The answer is to be an exact copy of the lines below running from the line with "Given: Click the vertical" down to the line with "is (1014, 1040).", both ends included, and nothing more.

[Stored data entries]

——

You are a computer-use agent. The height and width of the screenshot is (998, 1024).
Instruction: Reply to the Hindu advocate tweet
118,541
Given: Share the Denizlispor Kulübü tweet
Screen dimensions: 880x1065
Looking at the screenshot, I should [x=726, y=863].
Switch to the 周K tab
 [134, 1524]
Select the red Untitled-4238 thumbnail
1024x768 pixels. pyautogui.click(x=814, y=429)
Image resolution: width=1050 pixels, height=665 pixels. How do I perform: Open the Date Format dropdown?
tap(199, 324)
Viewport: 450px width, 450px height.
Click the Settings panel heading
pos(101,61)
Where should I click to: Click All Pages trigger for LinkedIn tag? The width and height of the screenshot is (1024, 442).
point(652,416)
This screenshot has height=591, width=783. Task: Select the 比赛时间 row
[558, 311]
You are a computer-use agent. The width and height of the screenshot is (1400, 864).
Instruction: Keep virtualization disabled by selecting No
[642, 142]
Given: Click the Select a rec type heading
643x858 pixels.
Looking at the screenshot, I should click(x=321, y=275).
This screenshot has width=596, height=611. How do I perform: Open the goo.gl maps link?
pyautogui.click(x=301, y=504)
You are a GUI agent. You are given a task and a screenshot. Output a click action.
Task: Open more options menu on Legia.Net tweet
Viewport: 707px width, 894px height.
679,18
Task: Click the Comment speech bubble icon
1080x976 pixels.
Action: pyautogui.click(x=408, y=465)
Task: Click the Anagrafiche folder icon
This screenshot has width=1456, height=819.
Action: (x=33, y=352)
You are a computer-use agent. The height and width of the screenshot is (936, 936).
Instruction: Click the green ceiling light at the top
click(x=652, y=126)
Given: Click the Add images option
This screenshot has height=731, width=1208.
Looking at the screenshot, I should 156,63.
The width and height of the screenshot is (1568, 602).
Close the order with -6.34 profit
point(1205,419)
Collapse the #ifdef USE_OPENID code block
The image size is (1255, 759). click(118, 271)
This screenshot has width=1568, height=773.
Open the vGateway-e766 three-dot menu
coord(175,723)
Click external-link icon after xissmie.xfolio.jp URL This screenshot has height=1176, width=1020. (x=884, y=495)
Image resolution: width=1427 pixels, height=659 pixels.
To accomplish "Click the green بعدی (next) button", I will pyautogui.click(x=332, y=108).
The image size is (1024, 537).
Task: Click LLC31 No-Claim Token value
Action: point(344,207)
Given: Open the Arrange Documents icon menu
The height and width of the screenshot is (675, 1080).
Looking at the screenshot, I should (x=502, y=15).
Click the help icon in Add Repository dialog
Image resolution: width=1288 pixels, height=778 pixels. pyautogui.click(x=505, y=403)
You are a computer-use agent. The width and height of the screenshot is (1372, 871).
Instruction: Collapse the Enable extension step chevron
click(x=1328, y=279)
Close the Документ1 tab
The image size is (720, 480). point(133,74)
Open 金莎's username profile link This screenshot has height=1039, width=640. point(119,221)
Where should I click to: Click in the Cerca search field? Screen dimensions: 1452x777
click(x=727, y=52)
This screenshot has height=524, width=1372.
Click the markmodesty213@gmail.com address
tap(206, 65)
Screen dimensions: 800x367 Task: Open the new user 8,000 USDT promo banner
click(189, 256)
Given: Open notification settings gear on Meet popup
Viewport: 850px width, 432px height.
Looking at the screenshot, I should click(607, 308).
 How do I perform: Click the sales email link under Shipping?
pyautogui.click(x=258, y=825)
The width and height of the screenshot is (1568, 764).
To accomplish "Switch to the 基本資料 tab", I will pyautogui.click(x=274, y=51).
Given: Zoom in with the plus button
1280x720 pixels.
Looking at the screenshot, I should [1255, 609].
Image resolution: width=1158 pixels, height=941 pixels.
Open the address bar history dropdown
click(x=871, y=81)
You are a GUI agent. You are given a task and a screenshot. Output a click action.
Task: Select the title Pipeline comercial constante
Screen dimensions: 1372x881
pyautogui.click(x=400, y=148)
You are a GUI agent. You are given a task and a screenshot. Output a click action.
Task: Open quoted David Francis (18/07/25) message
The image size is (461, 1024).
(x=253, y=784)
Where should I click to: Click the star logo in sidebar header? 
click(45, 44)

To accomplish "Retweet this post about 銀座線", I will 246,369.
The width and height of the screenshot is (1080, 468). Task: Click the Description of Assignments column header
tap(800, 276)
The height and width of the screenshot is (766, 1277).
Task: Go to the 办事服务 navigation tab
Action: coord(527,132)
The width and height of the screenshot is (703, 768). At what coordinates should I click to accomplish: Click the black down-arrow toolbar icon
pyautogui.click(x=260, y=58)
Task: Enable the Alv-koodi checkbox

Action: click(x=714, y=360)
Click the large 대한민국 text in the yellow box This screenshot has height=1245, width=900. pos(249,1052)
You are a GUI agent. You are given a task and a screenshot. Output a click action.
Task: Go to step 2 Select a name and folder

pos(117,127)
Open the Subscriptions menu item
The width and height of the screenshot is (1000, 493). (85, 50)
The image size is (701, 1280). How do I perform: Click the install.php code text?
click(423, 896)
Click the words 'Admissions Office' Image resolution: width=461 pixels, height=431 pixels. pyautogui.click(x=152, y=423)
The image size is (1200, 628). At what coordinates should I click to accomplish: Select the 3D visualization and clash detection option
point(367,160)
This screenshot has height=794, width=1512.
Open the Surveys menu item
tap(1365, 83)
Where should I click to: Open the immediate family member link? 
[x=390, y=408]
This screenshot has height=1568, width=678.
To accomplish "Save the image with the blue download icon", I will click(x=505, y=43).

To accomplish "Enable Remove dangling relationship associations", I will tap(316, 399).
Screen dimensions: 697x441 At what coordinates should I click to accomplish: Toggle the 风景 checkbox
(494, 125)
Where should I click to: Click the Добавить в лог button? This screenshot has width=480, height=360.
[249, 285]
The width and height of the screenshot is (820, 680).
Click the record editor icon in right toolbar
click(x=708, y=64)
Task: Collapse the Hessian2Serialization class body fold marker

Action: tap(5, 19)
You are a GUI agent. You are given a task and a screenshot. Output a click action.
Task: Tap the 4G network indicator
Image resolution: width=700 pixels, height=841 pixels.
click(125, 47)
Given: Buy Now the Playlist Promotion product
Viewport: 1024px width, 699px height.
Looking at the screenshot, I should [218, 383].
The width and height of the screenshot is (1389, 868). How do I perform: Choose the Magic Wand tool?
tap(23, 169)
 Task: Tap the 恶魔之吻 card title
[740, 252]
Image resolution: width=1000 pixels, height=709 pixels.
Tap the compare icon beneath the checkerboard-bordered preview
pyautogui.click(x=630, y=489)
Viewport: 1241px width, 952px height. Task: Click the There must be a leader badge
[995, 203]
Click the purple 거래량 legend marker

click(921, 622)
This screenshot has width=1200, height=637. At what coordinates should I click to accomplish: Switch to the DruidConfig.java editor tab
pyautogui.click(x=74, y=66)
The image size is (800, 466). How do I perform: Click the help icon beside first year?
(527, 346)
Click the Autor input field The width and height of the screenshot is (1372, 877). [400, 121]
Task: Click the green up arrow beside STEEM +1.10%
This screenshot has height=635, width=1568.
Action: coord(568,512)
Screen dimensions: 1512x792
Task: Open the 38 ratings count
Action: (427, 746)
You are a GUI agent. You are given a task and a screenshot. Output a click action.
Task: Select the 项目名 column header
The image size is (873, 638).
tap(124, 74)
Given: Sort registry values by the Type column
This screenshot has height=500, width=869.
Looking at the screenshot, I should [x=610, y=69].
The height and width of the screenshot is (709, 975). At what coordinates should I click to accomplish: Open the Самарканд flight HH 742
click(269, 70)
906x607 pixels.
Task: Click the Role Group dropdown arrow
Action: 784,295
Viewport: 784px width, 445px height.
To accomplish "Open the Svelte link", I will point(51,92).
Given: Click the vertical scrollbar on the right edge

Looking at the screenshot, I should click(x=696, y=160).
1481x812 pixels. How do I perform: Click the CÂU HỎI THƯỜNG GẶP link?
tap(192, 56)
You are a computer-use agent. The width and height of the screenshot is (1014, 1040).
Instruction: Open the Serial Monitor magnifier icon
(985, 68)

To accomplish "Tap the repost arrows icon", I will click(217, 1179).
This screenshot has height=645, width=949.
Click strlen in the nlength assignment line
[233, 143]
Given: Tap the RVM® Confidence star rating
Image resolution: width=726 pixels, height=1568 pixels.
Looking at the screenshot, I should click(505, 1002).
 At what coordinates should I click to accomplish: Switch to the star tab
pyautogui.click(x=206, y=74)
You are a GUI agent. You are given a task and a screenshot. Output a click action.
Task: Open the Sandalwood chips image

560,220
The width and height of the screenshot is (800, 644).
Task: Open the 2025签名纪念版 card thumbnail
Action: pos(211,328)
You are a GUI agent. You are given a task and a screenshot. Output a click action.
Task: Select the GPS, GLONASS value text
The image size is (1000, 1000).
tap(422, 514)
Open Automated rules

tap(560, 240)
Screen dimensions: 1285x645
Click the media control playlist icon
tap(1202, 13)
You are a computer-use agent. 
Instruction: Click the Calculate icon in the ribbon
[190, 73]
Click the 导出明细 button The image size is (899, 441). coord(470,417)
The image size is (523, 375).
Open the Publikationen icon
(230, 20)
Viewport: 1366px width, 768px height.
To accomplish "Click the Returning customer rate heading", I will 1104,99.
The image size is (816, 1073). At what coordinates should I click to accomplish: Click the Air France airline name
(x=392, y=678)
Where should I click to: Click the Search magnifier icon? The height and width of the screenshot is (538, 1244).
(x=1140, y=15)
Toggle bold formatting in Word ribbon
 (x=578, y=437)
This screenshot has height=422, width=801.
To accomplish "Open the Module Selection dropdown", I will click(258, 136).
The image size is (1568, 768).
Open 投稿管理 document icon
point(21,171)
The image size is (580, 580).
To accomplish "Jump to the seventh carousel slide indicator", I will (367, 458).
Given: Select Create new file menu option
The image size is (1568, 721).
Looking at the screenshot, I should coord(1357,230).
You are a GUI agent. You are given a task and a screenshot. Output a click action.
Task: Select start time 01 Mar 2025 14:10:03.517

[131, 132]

——

--- Output for this exercise ---
Given: Click the vertical scrollbar on the right edge

Looking at the screenshot, I should click(x=696, y=160).
1481x812 pixels. How do I perform: Click the CÂU HỎI THƯỜNG GẶP link?
tap(192, 56)
You are a computer-use agent. The width and height of the screenshot is (1014, 1040).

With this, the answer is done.